From mboxrd@z Thu Jan  1 00:00:00 1970
From: Greg Banks <gnb@sgi.com>
Subject: Re: [PATCH] fix BUG in tg3_tx
Date: Wed, 26 May 2004 10:54:29 +1000
Sender: netdev-bounce@oss.sgi.com
Message-ID: <20040526005429.GC2689@sgi.com>
References: <B1508D50A0692F42B217C22C02D849727FEDB8@NT-IRVA-0741.brcm.ad.broadcom.com>
Mime-Version: 1.0
Content-Type: text/plain; charset=us-ascii
Cc: "David S. Miller" <davem@redhat.com>, netdev@oss.sgi.com
Return-path: <netdev-bounce@oss.sgi.com>
To: Michael Chan <mchan@broadcom.com>
Content-Disposition: inline
In-Reply-To: <B1508D50A0692F42B217C22C02D849727FEDB8@NT-IRVA-0741.brcm.ad.broadcom.com>
Errors-to: netdev-bounce@oss.sgi.com
List-Id: netdev.vger.kernel.org

On Tue, May 25, 2004 at 01:04:24PM -0700, Michael Chan wrote:
> > Greg, did you see Micahel Chan's response?  A Broadcom 
> > engineer is telling us "the hardware does not ACK partial TX packets."
> > 
> That's right. The hw is designed to always complete tx packets on packet
> boundaries and not BD boundaries. The send data completion state machine
> will create 1 single dma descriptor and 1 host coalescing descriptor for
> the entire packet. All of our drivers do not handle individual BD
> completions and I'm not aware of any problems caused by this. Actually
> we did see some partial packet completions during the early
> implementions of TSO/LSO. But those were firmware issues and have been
> fixed long time ago. tg3 is not using those early TSO firmware.

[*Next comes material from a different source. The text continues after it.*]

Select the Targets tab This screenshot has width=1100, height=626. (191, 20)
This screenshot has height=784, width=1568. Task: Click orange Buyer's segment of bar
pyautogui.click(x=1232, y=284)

I believe the SGI-branded cards ship with firmware fixes beyond simply
changing the PCI ids.  Also, AFAIK it dates from about the time of the
TSO experiments.  Can you check if that firmware has the issue you
describe?

> > I don't argue that you aren't seeing something strange, but 
> > perhaps that is due to corruption occuring elsewhere, or 
> > perhaps something peculiar about your system hardware 
> > (perhaps the PCI controller mis-orders PCI transactions or 
> > something silly like that)?
> Good point. A few years ago we saw cases where there were tx completions
> on BDs that had not been sent. It turned out that on that machine, the
> chipset was re-ordering the posted mmio writes to the send mailbox
> register from 2 CPUs. For example, CPU 1 wrote index 1 and CPU wrote
> index 2 a little later. On the PCI bus, we saw memory write of 2
> followed by 1. When the chip saw 2, it would send both packets. When it
> later saw 1, it thought that there were 512 new tx BDs and went ahead to
> send them. The only effective workaround for this chipset problem was a
> read of the send mailbox after the write to flush it.

The tg3 driver already does this if the TG3_FLAG_MBOX_WRITE_REORDER
flag is set in tp->tg3_flags.  There's been some discussion inside
SGI about that behaviour.  In short, our PCI hardware is susceptible
to PIO write reordering, but experiment has shown that enabling that
flag results in an unacceptable throughput degradation (about 10%).

I have also noticed that under significant load the softirq portion
of the driver gets scheduled on other CPUs than the interrupt CPU,
including CPUs in other NUMA nodes.

This sounds like a theory I can test.

Greg.
-- 
Greg Banks, R&D Software Engineer, SGI Australian Software Group.
I don't speak for SGI.